Со стороны прилетевшей стрелы виднелся человек, сидящий на верблюде. В его руке находился лук с вложенной в него стрелой. Резкое появление незнакомца заставило разбойников отступить на несколько шагов. Корчась от боли, младший брат одного из разбойников так и остался лежать на песке. Все внимание было сосредоточено только на всаднике с луком в руке.

Голову незнакомца покрывал ярко-красный шарф, обмотанный кругом. Лицо было прикрыто платком, так что можно было разглядеть только темные глаза, отстраненно смотрящие на происходящее. Взгляд, устремленный куда-то вдаль, не сулил ничего хорошего.

Придя в себя от шока, вызванного появлением грозного противника, главарь со страхом соскочил с лошади и вынул из-под грязной одежды ржавый кинжал, который мало чем помог в нынешней ситуации. Стрела опередила кривого разбойника, устремилась на главаря и попала ему чуть выше колена. Тот свалился с лошади, ударившись головой о колесо повозки.

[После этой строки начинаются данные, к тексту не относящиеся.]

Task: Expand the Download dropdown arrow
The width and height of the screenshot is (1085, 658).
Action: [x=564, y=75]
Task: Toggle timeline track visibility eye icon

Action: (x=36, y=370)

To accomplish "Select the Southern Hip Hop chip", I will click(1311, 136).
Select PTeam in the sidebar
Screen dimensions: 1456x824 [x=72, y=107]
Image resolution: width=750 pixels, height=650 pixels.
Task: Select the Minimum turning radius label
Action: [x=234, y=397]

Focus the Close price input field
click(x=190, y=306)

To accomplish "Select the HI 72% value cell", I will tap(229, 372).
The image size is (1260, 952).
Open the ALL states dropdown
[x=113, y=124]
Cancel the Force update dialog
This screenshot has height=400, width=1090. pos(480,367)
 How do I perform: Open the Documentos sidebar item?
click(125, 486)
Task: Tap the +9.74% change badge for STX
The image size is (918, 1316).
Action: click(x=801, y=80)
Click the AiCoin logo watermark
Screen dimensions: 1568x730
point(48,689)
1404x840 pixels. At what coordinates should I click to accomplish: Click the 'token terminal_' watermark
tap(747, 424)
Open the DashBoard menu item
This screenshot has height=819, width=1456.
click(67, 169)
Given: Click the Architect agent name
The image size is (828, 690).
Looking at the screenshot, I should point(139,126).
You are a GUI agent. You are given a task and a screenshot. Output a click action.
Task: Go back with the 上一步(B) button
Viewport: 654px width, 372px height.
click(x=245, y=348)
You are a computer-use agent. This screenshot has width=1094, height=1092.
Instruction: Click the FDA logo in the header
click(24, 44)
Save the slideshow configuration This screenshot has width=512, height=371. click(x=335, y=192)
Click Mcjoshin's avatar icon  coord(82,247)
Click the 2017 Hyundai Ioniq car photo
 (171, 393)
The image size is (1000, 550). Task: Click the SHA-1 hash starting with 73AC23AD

Разбойники, еще не тронутые незнакомцем, ринулись на него в слепой ярости, вызванной падением того, кому они подчинялись. Спешившись с верблюда, несшего на себе вещи, незнакомец взял в руки лук, словно это был шест, и несколькими точными и спокойными ударами выбил из приспешников весь пыл. Придя в себя, разбойник со стрелой в ноге устремился на помощь своему брату и сообщнику, но тут же получил удар ногой в грудь, выбивший из него всю дурь. Разобравшись с приспешниками, незнакомец спокойным шагом направился к валявшемуся главарю. Тот, еще не отошедший от удара, начал лихорадочно махать кинжалом, не понимая бессмысленности своих действий. Всадник без труда схватил его за кисть, загнул ее и вонзил в плечо и провернул. Бьющийся от боли разбойник бил незнакомца по плечу свободной рукой, затем всадник вырубил главаря ударом в голову. Потерявший сознание главарь больше походил на податливую массу, чем на разбойника, наводящего страх на торговцев. Взяв за край одежды главаря, незнакомец потащил его к чаше родника. После того как вся банда была усажена в ряд, опершись о песчаник и связана, всадник принялся освобождать торговца и его охранников. Очнувшиеся после удара палкой сопровождавшие повозку удивленно смотрели на бой незнакомца с разбойниками. Точнее это был не бой, а урок, преподанный всадником. Скорее всего, эта шайка больше не будет докучать простым жителям – этот урок они запомнят навсегда и будут бояться появления такого странника.

4

Телохранители торговца с недоверием посмотрели на незнакомца и отстранились. Мало ли что у него может быть в голове. Вдруг он специально расправился с разбойниками, чтобы самому забрать трофеи? Всадник понял, что охранники ему не доверяют, и взглядом показал им – спокойнее. Избавив охранников от пут, незнакомец принялся освобождать торговца. Охрана растирала передавленные запястья и лодыжки, с недоверием поглядывая на всадника. Они были готовы действовать. Хотя, как это показала практика, незнакомцу не представляло труда разделаться с преступной шайкой, а два уставших стражника ему тем более не будут помехой.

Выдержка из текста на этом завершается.